Il diabete è una malattia metabolica. È caratterizzata da una carenza di insulina nel sangue.
L'insulina è un ormone, prodotto nel pancreas. Regola la presenza dello zucchero nell'organismo. Se la quantità di insulina prodotta non è sufficiente, vi è un accumulo di zuccheri nel sangue. Questo accumulo può essere molto pericoloso.

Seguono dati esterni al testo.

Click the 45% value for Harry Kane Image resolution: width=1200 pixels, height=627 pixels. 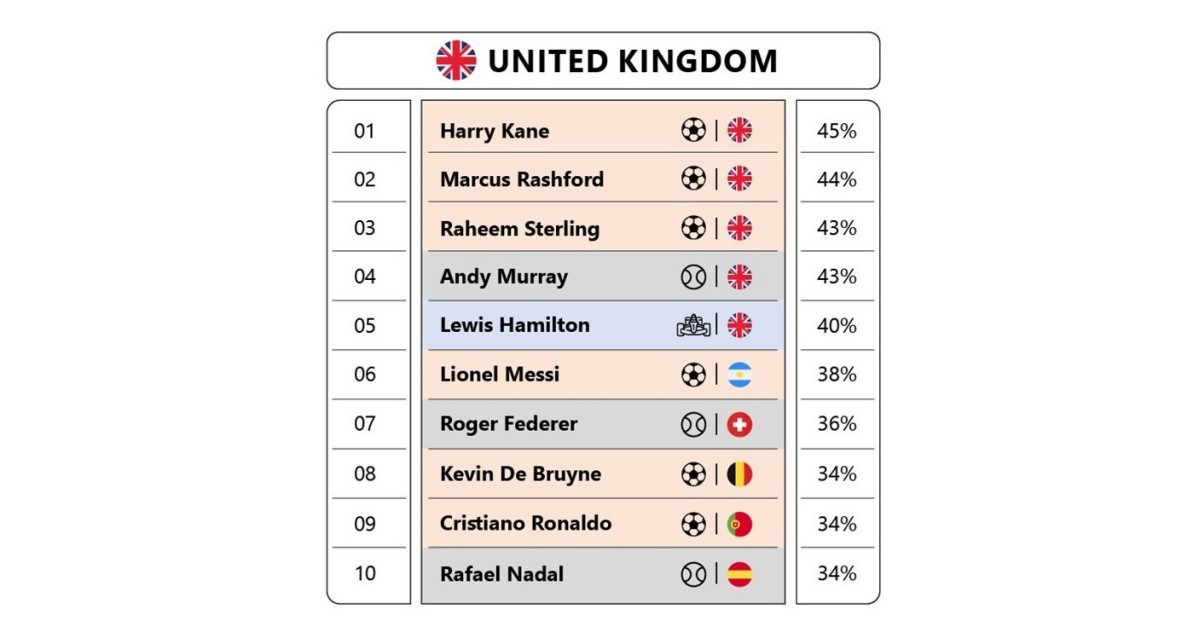(837, 131)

Esistono due forme di diabete:
- diabete di tipo 1: è la forma che generalmente si manifesta nei bambini. È una malattia autoimmune. Una malattia è detta autoimmune quando l'organismo attacca dei suoi tessuti sani. Nel caso del diabete, il sistema immunitario, per cause non ancora chiare, distrugge le cellule che producono l'insulina. È chiamato anche diabete insulino-dipendente perché chi ne soffre deve iniettarsi quotidianamente l'insulina;
- diabete di tipo 2: è la forma che colpisce gli anziani, soprattutto se in sovrappeso. È la forma più diffusa di diabete. L'insulina è prodotta in quantità sufficienti, ma non ha una grande efficacia. Il diabete di tipo 2 normalmente è causato da fattori ereditari o ambientali. Quindi può dipendere anche dall'alimentazione, dallo stile di vita, dall'età.
Il diabete ha dei sintomi caratteristici: sensazione di stanchezza, poliuria (cioè frequente urinazione), aumento della sete e della fame, prurito diffuso, infezioni della pelle, disturbi digestivi.

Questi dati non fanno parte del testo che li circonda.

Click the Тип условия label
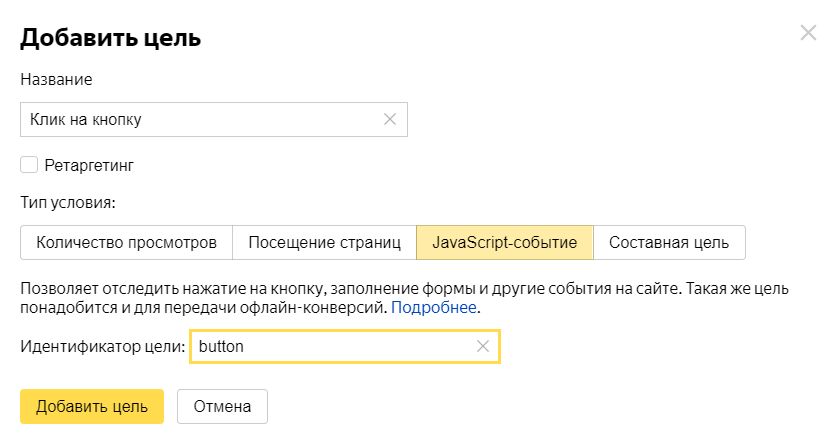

Il diabete di tipo 1 può provocare una forte perdita di peso. Mentre quello di tipo 2 può portare a ingrassare. In alcuni casi, però, il diabete può comparire senza alcun preavviso.
Il diabete può provocare delle complicanze che, se trascurate, possono essere pericolose. Le complicanze possono riguardare la vista, il cuore, i reni, gli arti, il sistema nervoso. Un eccesso di zucchero nel sangue può causare, ad esempio, neuropatia (cioè la perdita di sensibilità del tatto), retinopatia (danno ai vasi della retina), gangrena alle gambe e ai piedi.
Il diabete di tipo 2 è la forma meno grave di diabete.
Normalmente può essere tenuto sotto controllo con la dieta e l'esercizio fisico. In alcuni casi il medico può prescrivere una terapia farmacologica.